A run of data:
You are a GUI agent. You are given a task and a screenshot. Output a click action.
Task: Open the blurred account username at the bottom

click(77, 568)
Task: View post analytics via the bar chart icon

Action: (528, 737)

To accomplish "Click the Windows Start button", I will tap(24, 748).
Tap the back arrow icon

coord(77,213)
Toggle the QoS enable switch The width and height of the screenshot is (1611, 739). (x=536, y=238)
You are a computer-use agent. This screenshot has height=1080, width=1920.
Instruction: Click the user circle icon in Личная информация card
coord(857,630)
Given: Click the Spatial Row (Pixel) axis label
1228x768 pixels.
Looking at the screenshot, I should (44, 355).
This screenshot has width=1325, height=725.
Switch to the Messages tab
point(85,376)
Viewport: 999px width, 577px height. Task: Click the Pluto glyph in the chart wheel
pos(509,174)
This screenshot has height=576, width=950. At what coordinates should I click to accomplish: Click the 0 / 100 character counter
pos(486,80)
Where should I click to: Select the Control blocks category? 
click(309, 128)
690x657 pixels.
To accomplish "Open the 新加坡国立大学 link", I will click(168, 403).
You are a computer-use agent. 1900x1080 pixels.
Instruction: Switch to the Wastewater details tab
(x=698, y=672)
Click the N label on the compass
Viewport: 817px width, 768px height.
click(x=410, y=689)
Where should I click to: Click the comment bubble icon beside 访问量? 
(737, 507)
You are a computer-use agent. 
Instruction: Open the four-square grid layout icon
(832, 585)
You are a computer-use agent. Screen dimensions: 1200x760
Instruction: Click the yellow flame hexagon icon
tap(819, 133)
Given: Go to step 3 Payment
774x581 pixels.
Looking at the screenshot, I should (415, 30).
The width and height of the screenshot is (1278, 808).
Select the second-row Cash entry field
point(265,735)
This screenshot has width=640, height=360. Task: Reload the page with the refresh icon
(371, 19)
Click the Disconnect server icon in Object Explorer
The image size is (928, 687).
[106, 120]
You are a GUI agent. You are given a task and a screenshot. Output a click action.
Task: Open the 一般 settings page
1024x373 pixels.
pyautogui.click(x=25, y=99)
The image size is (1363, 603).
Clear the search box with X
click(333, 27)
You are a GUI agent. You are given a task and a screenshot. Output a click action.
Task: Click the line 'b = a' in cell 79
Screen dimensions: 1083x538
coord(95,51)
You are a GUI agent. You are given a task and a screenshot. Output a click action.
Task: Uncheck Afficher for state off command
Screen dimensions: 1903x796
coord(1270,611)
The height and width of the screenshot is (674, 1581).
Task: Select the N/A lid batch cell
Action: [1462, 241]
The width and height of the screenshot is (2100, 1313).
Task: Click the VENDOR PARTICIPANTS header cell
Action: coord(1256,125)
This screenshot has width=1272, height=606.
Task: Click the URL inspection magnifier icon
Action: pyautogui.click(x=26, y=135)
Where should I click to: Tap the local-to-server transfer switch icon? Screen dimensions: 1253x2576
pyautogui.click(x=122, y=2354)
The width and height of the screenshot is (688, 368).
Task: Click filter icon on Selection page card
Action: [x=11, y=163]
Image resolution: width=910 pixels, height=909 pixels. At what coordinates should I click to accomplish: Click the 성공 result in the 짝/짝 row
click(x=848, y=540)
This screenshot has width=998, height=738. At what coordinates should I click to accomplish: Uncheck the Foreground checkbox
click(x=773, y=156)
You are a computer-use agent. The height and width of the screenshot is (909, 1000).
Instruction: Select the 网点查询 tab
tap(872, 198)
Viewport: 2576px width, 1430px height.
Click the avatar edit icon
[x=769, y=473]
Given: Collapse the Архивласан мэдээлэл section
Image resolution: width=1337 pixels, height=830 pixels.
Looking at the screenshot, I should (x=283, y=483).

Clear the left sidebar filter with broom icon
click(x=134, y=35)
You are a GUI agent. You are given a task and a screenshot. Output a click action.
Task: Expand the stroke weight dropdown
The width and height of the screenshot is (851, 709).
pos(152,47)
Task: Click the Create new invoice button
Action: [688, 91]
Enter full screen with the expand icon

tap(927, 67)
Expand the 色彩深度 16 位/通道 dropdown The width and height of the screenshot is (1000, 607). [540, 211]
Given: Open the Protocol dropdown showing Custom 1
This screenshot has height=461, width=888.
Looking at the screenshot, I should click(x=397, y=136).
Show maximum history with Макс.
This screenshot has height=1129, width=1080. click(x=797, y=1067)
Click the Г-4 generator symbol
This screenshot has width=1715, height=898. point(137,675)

### What is being asked
Arrange the data from the line with "will tap(24, 748)." through the line with "Looking at the screenshot, I should (415, 30)." as a numbered list. Include both of those lines and leave out any blank lines.

### The response
1. To accomplish "Click the Windows Start button", I will tap(24, 748).
2. Tap the back arrow icon
3. coord(77,213)
4. Toggle the QoS enable switch The width and height of the screenshot is (1611, 739). (x=536, y=238)
5. You are a computer-use agent. This screenshot has height=1080, width=1920.
6. Instruction: Click the user circle icon in Личная информация card
7. coord(857,630)
8. Given: Click the Spatial Row (Pixel) axis label
9. 1228x768 pixels.
10. Looking at the screenshot, I should (44, 355).
11. This screenshot has width=1325, height=725.
12. Switch to the Messages tab
13. point(85,376)
14. Viewport: 999px width, 577px height. Task: Click the Pluto glyph in the chart wheel
15. pos(509,174)
16. This screenshot has height=576, width=950. At what coordinates should I click to accomplish: Click the 0 / 100 character counter
17. pos(486,80)
18. Where should I click to: Select the Control blocks category? 
19. click(309, 128)
20. 690x657 pixels.
21. To accomplish "Open the 新加坡国立大学 link", I will click(168, 403).
22. You are a computer-use agent. 1900x1080 pixels.
23. Instruction: Switch to the Wastewater details tab
24. (x=698, y=672)
25. Click the N label on the compass
26. Viewport: 817px width, 768px height.
27. click(x=410, y=689)
28. Where should I click to: Click the comment bubble icon beside 访问量? 
29. (737, 507)
30. You are a computer-use agent. 
31. Instruction: Open the four-square grid layout icon
32. (832, 585)
33. You are a computer-use agent. Screen dimensions: 1200x760
34. Instruction: Click the yellow flame hexagon icon
35. tap(819, 133)
36. Given: Go to step 3 Payment
37. 774x581 pixels.
38. Looking at the screenshot, I should (415, 30).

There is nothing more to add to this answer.